■ WORK TO COMPLETE: Each line of the records that holds the word "Open" should be copied out.

■ RECORDS TO USE:
.....
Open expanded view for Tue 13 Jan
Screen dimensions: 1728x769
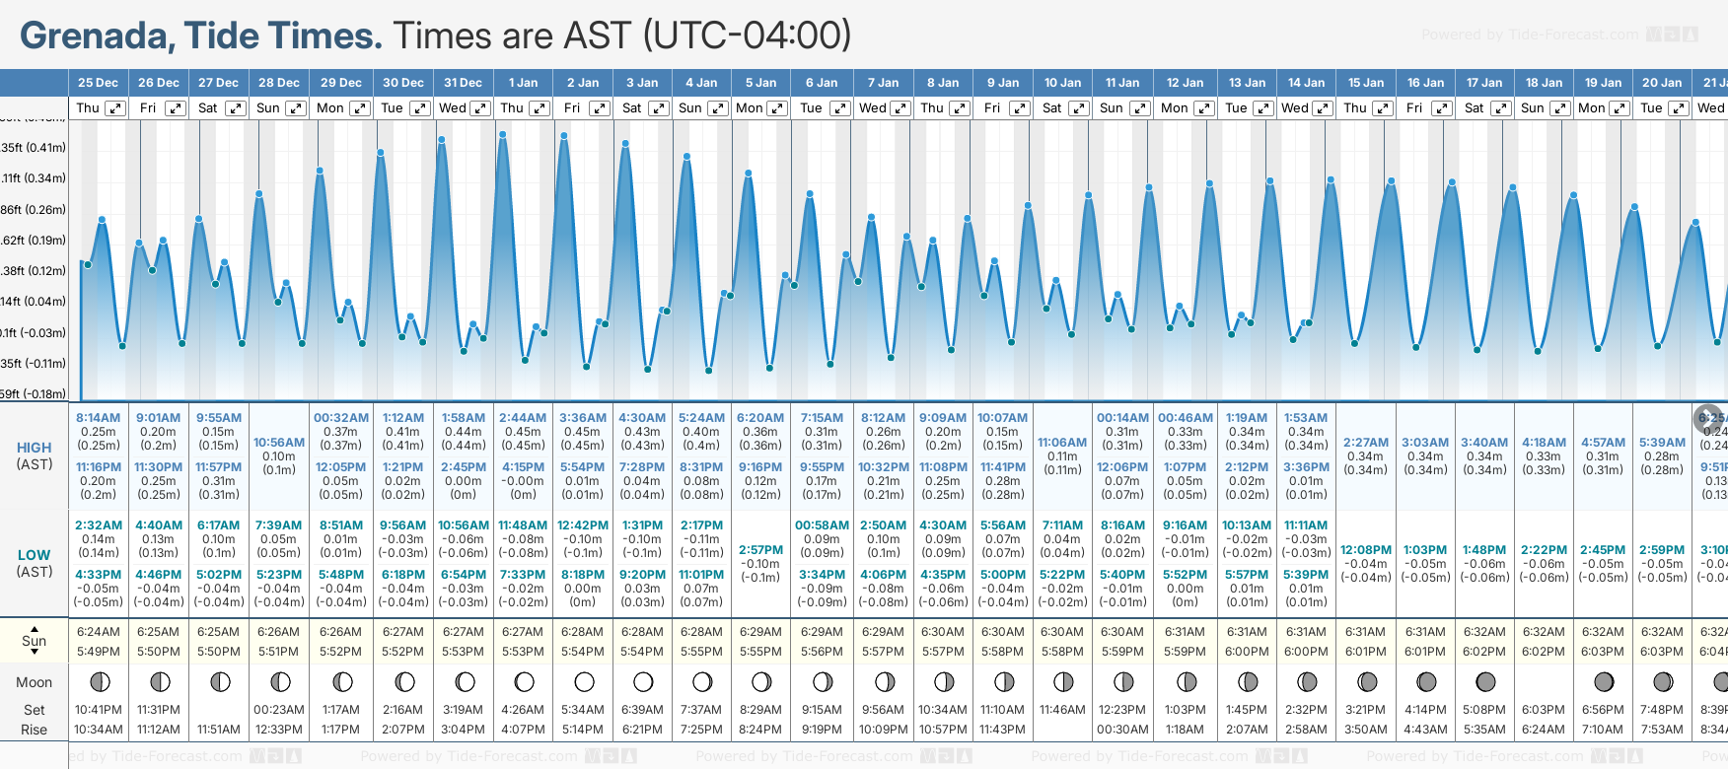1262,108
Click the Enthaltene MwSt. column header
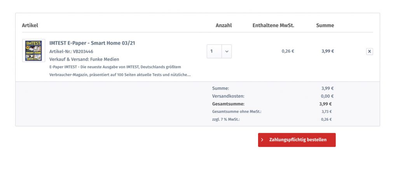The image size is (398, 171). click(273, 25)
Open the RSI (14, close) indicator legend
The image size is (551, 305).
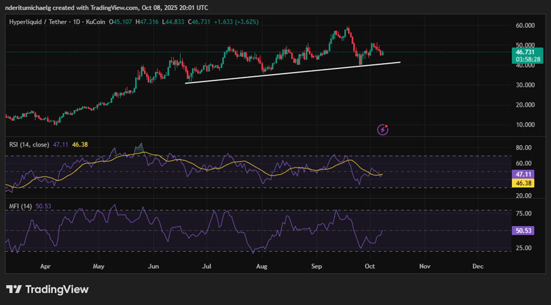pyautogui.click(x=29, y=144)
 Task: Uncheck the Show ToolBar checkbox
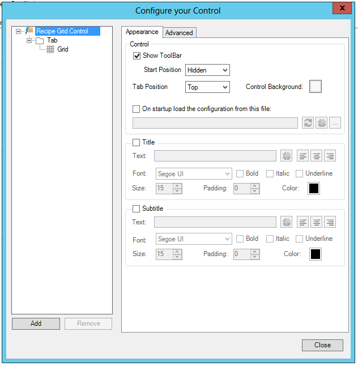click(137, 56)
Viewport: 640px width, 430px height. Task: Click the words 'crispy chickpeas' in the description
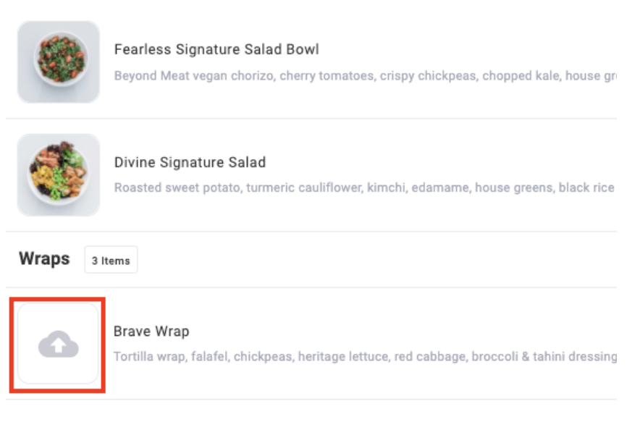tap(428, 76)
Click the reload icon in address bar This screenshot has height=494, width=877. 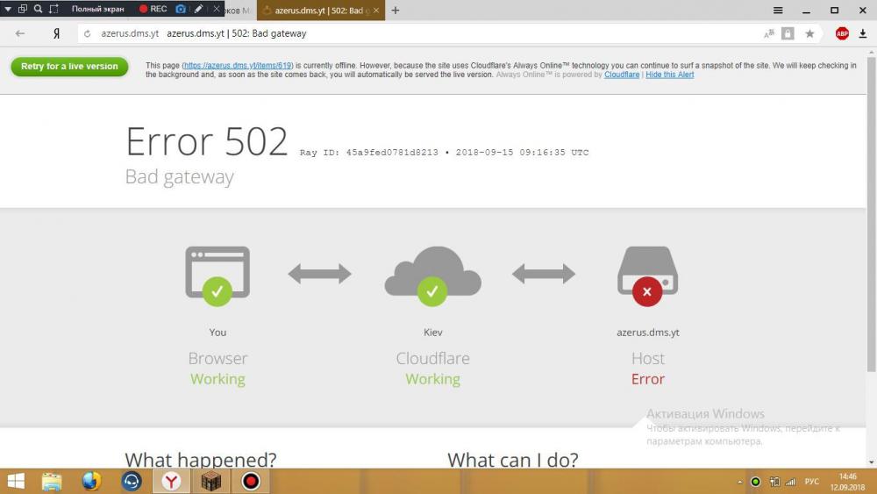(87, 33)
.....
■ TASK OUTPUT:
Open expanded view for Tue 13 Jan
Open the RSI (14, close) indicator legend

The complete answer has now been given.